Remifentanil for General Anesthesia in Preeclamptics

Condition(s) targeted: Pre-Eclampsia; Hypertension, Pregnancy-Induced; Pregnancy Complications

Intervention: Remifentanil (Drug); Saline (Drug)

Phase: Phase 4

Status: Not yet recruiting

Sponsored by: Istanbul University

Official(s) and/or principal investigator(s):
Tulay Ozkan Seyhan, Associate Prof, Principal Investigator, Affiliation: Istanbul University, Istanbul Faculty of Medicine

Overall contact:
Tulay Ozkan Seyhan, Associate Prof., Phone: +90 212 631 87 67, Email: tulay2000@e-kolay.net

The purpose of this study is to determine whether remifentanil use in preeclamptic patients may blunt hemodynamic response to intubation during general anesthesia for cesarean section.

Official title: Remifentanil for c-Section With General Anesthesia in Severe Preeclamptic Patients

Study design: Allocation: Randomized, Endpoint Classification: Safety/Efficacy Study, Intervention Model: Parallel Assignment, Masking: Double Blind (Subject, Caregiver, Investigator, Outcomes Assessor)

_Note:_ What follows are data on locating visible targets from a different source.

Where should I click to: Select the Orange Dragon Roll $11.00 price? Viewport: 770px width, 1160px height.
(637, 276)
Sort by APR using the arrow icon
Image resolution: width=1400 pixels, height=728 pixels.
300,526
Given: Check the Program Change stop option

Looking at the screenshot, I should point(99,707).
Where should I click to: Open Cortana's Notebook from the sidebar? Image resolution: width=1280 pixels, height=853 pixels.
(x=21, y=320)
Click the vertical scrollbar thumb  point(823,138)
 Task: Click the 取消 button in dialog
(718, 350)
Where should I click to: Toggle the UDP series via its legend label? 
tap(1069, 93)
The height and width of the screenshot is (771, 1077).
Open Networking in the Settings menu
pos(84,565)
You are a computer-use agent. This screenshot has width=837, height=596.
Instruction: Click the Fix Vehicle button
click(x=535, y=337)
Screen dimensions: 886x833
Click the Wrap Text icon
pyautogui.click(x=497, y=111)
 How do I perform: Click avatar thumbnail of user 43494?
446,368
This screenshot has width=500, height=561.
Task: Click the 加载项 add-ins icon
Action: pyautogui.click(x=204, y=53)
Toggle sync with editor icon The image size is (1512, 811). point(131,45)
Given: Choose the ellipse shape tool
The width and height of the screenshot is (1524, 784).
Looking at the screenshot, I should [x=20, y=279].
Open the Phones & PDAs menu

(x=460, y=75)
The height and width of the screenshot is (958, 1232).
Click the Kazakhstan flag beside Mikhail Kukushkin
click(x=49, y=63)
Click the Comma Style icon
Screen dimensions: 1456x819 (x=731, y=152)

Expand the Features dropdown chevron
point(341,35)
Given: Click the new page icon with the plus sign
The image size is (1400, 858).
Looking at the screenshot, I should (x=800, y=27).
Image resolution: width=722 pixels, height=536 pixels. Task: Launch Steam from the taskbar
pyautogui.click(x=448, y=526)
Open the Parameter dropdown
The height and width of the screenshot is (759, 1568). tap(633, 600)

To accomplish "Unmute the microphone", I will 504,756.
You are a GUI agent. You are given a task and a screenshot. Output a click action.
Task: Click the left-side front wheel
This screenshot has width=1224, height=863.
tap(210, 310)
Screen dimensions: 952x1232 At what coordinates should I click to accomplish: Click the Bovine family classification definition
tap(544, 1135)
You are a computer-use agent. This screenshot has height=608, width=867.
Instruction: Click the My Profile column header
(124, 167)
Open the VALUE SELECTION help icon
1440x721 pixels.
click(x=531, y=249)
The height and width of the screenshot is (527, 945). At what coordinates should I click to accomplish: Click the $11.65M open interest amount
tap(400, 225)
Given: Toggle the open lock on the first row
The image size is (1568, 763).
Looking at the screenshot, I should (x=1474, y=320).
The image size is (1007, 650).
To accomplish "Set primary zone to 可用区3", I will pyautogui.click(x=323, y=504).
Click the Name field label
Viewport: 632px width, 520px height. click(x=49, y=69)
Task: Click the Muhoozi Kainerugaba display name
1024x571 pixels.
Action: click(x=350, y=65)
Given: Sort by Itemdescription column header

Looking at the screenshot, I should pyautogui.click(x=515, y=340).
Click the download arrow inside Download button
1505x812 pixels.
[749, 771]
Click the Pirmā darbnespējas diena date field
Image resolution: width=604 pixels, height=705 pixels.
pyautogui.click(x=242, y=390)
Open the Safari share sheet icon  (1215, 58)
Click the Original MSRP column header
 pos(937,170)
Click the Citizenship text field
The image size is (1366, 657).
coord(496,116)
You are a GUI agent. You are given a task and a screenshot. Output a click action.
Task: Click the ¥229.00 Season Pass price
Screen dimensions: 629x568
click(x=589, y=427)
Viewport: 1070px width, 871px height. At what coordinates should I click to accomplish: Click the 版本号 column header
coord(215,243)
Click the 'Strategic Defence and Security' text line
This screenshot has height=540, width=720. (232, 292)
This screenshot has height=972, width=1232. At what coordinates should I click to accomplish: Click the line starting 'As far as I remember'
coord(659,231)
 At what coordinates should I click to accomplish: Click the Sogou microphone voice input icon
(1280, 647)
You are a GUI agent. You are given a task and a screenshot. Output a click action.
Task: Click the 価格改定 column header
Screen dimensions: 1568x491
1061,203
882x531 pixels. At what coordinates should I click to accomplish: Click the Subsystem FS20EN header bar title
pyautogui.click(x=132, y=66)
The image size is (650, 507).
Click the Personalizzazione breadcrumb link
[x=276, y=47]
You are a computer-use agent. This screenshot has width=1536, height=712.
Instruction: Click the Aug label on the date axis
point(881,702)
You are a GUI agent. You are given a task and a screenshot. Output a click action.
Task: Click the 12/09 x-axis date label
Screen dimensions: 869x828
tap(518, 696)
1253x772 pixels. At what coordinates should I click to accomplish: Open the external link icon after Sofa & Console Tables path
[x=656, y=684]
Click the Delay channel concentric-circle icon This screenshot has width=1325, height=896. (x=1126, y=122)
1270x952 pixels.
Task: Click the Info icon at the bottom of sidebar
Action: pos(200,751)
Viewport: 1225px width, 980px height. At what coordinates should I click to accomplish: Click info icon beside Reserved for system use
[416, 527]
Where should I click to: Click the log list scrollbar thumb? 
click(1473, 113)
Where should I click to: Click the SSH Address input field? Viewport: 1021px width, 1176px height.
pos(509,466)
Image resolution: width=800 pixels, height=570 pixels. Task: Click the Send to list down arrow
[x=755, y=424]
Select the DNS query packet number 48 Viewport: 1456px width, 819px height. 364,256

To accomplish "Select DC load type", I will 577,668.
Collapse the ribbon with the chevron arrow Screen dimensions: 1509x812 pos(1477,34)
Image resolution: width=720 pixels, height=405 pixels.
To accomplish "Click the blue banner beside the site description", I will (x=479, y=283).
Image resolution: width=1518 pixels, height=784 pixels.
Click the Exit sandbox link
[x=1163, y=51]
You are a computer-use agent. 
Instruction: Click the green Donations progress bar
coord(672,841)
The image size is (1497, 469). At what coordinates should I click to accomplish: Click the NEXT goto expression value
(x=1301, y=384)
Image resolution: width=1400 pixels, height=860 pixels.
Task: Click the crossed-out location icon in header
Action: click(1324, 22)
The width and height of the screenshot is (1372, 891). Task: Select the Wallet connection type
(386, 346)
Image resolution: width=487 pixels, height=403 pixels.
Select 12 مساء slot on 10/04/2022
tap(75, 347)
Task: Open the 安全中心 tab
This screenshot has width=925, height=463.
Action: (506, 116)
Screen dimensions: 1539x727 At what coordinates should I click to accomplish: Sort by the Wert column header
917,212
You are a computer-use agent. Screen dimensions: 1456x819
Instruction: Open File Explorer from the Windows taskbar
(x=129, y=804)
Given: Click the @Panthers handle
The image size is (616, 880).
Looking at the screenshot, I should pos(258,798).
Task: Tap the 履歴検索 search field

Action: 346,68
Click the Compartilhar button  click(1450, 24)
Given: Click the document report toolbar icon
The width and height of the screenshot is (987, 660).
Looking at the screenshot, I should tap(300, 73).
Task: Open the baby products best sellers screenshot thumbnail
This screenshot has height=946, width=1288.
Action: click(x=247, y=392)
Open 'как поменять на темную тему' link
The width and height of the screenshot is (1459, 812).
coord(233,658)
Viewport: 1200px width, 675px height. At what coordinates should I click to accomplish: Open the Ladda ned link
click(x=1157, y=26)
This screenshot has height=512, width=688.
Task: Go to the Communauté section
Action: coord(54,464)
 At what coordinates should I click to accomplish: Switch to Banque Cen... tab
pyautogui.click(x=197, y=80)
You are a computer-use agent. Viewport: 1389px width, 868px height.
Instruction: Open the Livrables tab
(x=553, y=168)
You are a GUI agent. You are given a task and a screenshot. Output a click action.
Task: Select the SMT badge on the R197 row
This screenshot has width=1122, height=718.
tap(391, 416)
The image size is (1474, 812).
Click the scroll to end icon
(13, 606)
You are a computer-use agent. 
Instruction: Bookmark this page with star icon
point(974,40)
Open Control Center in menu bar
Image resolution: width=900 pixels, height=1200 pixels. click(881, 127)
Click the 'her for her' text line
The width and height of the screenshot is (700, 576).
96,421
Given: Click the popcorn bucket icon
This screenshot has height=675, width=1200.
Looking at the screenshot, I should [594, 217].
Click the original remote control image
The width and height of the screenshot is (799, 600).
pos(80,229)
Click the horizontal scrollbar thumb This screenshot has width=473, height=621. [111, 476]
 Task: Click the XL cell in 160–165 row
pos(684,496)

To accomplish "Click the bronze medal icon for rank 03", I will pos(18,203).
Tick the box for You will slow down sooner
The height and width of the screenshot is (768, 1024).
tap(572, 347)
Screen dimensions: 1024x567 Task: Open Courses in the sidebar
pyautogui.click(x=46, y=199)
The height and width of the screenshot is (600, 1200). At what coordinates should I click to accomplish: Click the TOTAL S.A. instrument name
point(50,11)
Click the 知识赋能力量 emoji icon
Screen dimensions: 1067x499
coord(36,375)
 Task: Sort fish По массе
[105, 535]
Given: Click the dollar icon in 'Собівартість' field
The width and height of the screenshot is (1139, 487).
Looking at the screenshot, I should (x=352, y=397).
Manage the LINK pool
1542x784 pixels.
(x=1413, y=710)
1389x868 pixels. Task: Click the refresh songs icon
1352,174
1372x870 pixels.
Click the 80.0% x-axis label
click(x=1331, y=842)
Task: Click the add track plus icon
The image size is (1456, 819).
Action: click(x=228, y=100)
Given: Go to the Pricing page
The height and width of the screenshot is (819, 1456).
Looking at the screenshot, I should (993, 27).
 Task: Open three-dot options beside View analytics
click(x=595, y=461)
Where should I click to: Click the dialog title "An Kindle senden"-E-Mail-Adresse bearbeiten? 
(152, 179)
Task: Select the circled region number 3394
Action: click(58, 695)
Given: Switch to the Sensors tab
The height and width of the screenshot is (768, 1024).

Primary outcome: Blood pressure

Secondary outcome:

Heart rate

Amount of additional drugs and fluids if required

Evaluation of the newborn

Detailed description: General anesthesia for cesarean section involves rapid sequence induction with a muscle relaxant and barbiturate followed by endotracheal intubation. Although the use of opioids may blunt haemodynamic responses to endotracheal intubation, they are avoided in pregnant patients due to possible respiratory depressants effects on neonates. Preeclamptic patients response with exaggerated sympathoadrenal reflex to anesthesia induction and intubation. The resulting hypertension and tachycardia may result in cerebrovascular accident, pulmonary edema, arrhythmias, increased myocardial oxygen consumption and fetal hypoxia by uterine vasoconstriction. Several drugs have been used to blunt the hemodynamic disturbances to intubation, but none of them have been implicated for routine use for general anesthesia in preeclamptic patients. Recently remifentanil has started to be used in general anesthesia of high risk obstetric patients. Remifentanil is a μ-opioid receptor agonist that is metabolized by nonspecific blood and tissue esterase hydrolysis. It has a low distribution volume with a context sensitive half life of 3 minutes. Its elimination half life is 12 minutes even after repeated boli. Previously remifentanil use in pregnant patients with cardiac pathology has been reported with minimal neonatal side effects. A randomized controlled study in normal parturient has shown that remifentanil is transferred through placenta and may cause mild neonatal depression that is easily managed. Umbilical artery and vein remifentanil concentrations has shown that remifentanil is quickly redistributed or metabolized in fetus. Thus, remifentanil may be an appropriate drug for induction and maintenance of general anesthesia in severe preeclamptic patients.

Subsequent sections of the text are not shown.